Entre os migrantes que conseguem entrar, alguns dormem nas ruas ou em abrigos superlotados, enquanto outros entram em contacto com amigos ou conhecidos para viajar até às cidades onde são esperados.
Em Brownsville, uma cidade americana na fronteira, os nervos estão à flor da pele. A venezuelana Patricia Vargas chora porque conseguiu atravessar a fronteira, mas a família não. "Devolveram o meu filho a Monterrey. Acabaram de avisar. Éramos cinco no total e só eu consegui passar", lamenta. "Não é mais possível passar. Agora é esperar que a aplicação funcione", disse.
Famílias inteiras de várias nacionalidades à espera de poder passar para o outro lado
Desde quarta-feira, véspera do fim do Título 42, que dezenas de milhares de migrantes aguardavam ao longo da fronteira norte do México para atravessar para os Estados Unidos .
Em Tijuana, na fronteira com a Califórnia, milhares de migrantes de várias nacionalidades, incluindo famílias inteiras e crianças, reuniram-se junto aos muros da fronteira esperando o fim do Título 42 - marcado para quinta-feira à noite - para pedir asilo humanitário nos Estados Unidos.
No acampamento juntaram-se pessoas da Colômbia, Venezuela, Peru, Haiti e Honduras, mas também de países distantes como Turquia e Bósnia, além de mexicanos dos estados do sul de Michoacán e Guerrero, onde a violência do crime organizado os colocou em fuga
A região enfrenta um fluxo migratório sem precedentes, com mais de 2,76 milhões de imigrantes indocumentados interceptados pelos Estados Unidos na fronteira com o México em 2022.

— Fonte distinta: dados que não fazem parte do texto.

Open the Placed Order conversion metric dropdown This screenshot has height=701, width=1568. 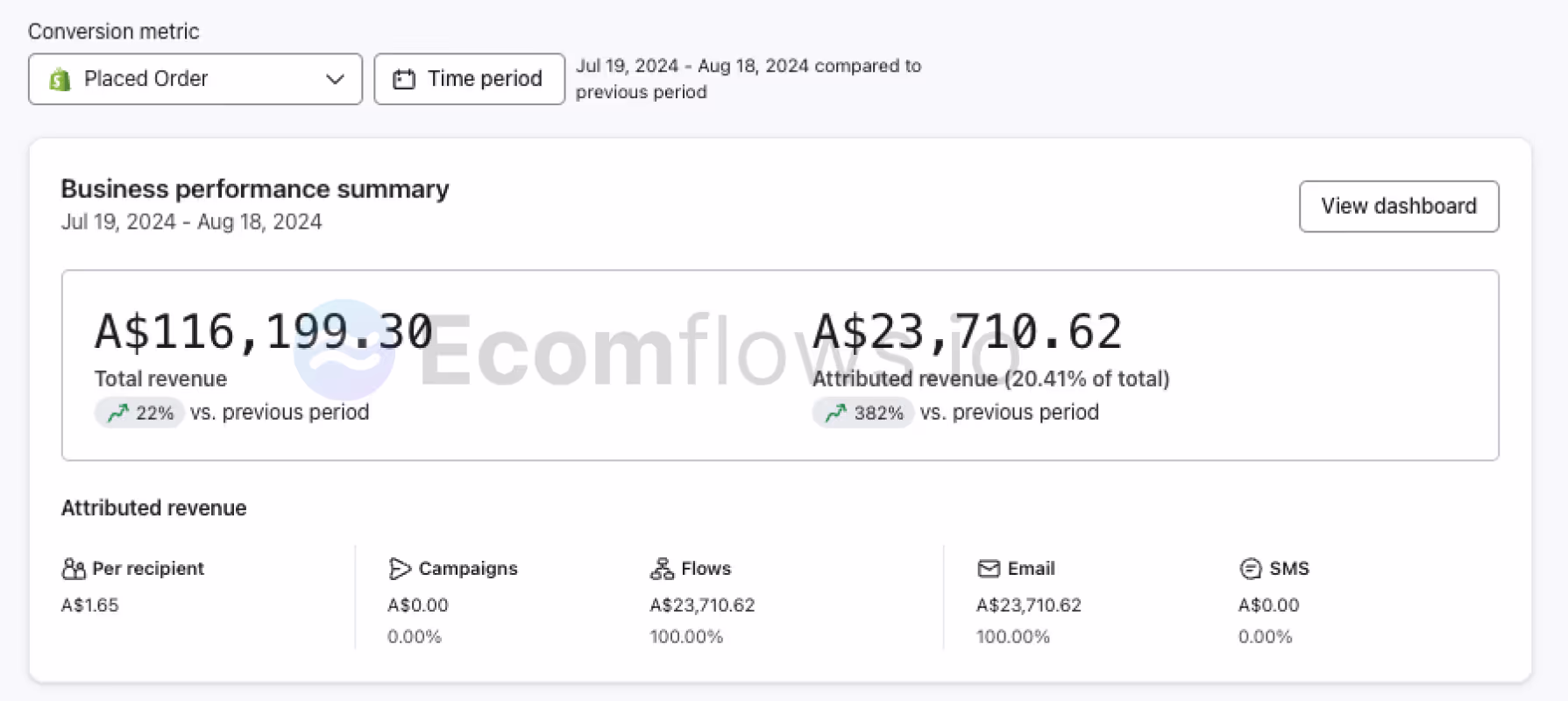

Para incentivar os canais legais de imigração, Washington prevê abrir eventualmente uma centena de "centros de gestão regional", localizados fora do país, e onde serão estudados os processos dos candidatos à emigração. Os primeiros estão previstos na Colômbia e Guatemala.
Estas novas regras foram fortemente criticadas por associações de defesa dos migrantes que acusam Joe Biden de levar a cabo uma política migratória não muito diferente da do seu antecessor, Donald Trump.
O Presidente de 80 anos, que acaba de anunciar sua candidatura a um segundo mandato em 2024, tenta neutralizar essas críticas com um equilíbrio que alterna entre mensagens de firmeza e humanismo.
Juntamente com as novas restrições, o seu Governo está a conceder 30.000 vistos adicionais por mês para cidadãos de Cuba, Venezuela, Guatemala e Haiti.